No wonder my dad didn’t want me driving in the middle of the night on weekends. Not that that mattered anymore…

“I was fine,” Tod continued. “I hit my head, and the steering column came within inches of crushing my chest, but I would have lived. But my passenger wasn’t buckled. He flew forward and cracked the windshield with his head, and died a couple of minutes later. It was too late to call for an ambulance, so I did the only thing I could think of. I begged the reaper to give him more time.” Tod swallowed thickly, and I realized he was seeing something else again—maybe that dark road, more than two years in his past. “What he gave me instead was a choice. I could let the kid die—or I could take his place.”

And he’d done it, of course. That part of the story was obvious. But… “Why would you do that? Why would you agree to die for someone else?” I mean, my mom had done it for me, but I was her flesh and blood…

And that’s when I understood what Tod wasn’t saying.

“It was Nash, wasn’t it?” I whispered. Tod didn’t answer, but I could see the truth in his eyes. “Nash died, and you traded your life for his. And that got you noticed by the reapers.”

“More or less.”

“And he doesn’t know!”

Tod shook his head. “He would have been all messed up if he knew he was the reason I died.” He seemed to choke on a bitter laugh. “The joke was on me, though, because he blamed himself anyway.”

“Why?”

“Because he was the reason we were out so late. On that road.”

“You and I both died in car crashes…” I said, thinking out loud. “Do you think that means something?”

“I hope not, because you and Nash both died in car crashes,” Tod pointed out. “I got my chest beaten in by a pint-size reaper eager to fill the opening in his district.”

“If you hadn’t, I never would have met either you or Nash. And if Nash had never told me what I am, eventually I would have wound up in Lakeside again. Which means I would have died in the mental health ward.”

“Well, at least something good came out of the whole thing.”

“A lot of good came out of it, Tod. You’re like that guy on It’s a Wonderful Life, only the opposite—if you’d lived, bad things would have happened to everyone around you.”

Tod’s pale brows rose in surprise, then he burst into laughter. “I’m going to miss you, Kaylee.” His irises swirled slowly with an odd mixture of sorrow and wistfulness. “You have no idea how much I’m going to miss you.”

“Good. Maybe I won’t be out of mind as soon as I’m out of sight.”

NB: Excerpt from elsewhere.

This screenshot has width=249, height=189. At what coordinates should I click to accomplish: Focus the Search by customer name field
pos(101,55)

“I saw you in the hospital once. Way before you started going out with Nash.”

“In the hospital…?” That was the day they checked me into Lakeside. It had to be. I hadn’t been in the hospital for anything else.

“Yeah. You were the first bean sidhe I heard sing for someone’s soul, other than my mom, but I didn’t realize that was you when Nash first introduced us. Do you remember seeing me in the hospital that first time?”

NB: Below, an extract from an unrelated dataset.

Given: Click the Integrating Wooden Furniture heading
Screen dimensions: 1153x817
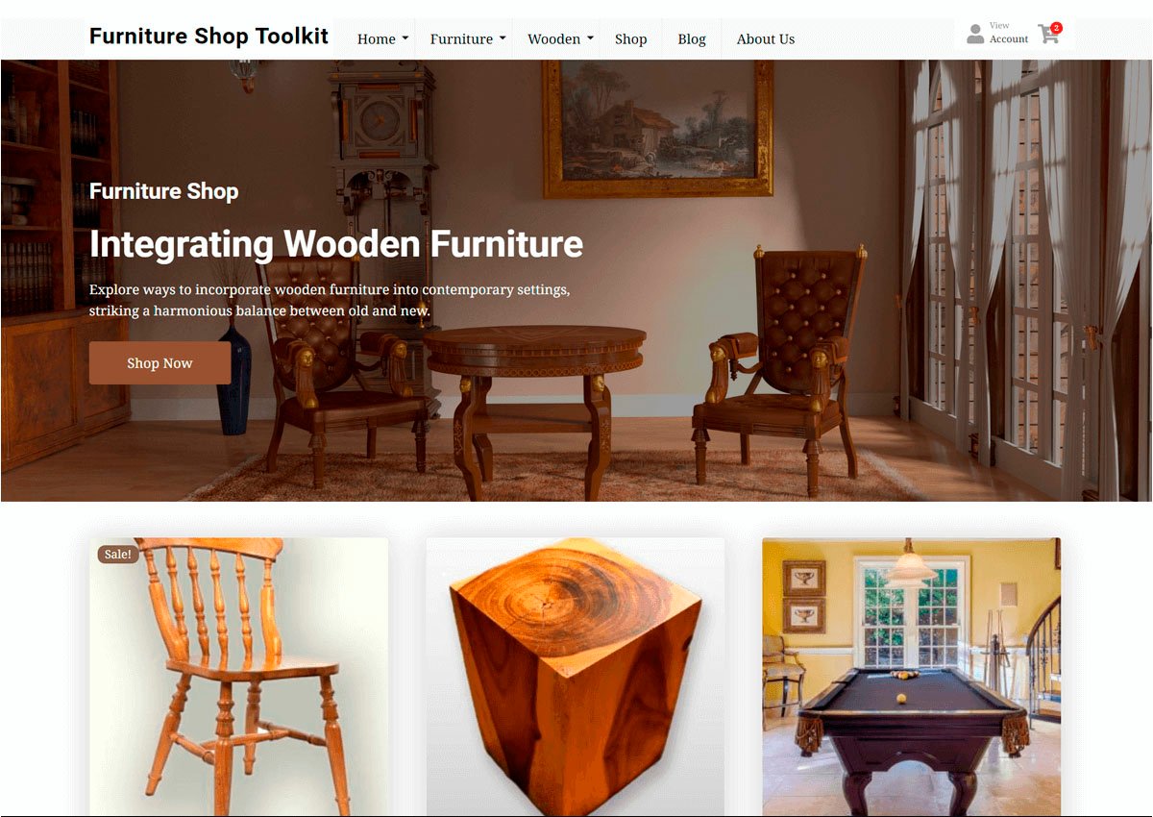Looking at the screenshot, I should [336, 244].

I shook my head, searching my memory but coming up empty. I must have been medicated. Or… “Maybe you were invisible.”

“I was. But you saw me anyway. You looked right at me, and the only way I’ve been able to explain that is that maybe I wanted to be seen by you—just you—even way back then.” His hand tightened around mine, and it was hard to believe I was facing death, when I felt so incredibly alive in that moment.

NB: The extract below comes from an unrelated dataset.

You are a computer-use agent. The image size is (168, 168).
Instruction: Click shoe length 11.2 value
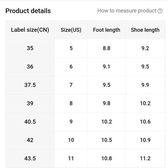145,158
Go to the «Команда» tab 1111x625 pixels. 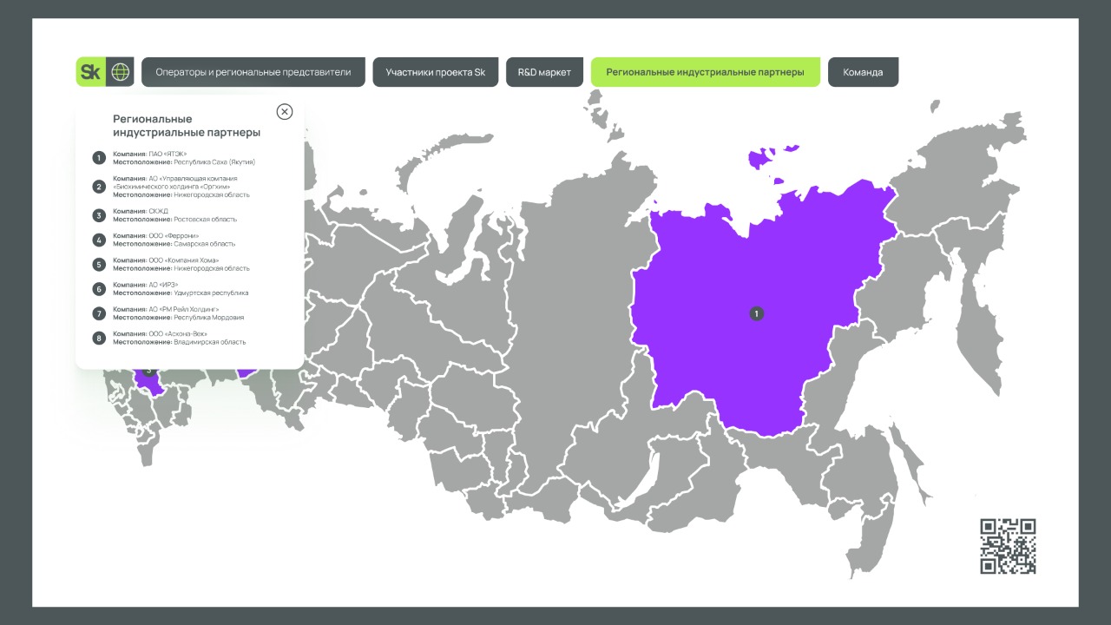pos(863,72)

“Will you be there when it happens?” I blurted, caving to impulse, and his smile faded slowly at the grim reminder. “I don’t want my dad or Emma to see me die, but I don’t want to be alone, either. So…will you stay with me until it’s over? Please?”

For one horrible moment, I was afraid he’d say no. Afraid I’d asked too much from a relationship less than eighteen hours old. Then he leaned forward to kiss the corner of my mouth and whisper into my ear.

“Kaylee, I would do anything for the girl who granted my dying wish.”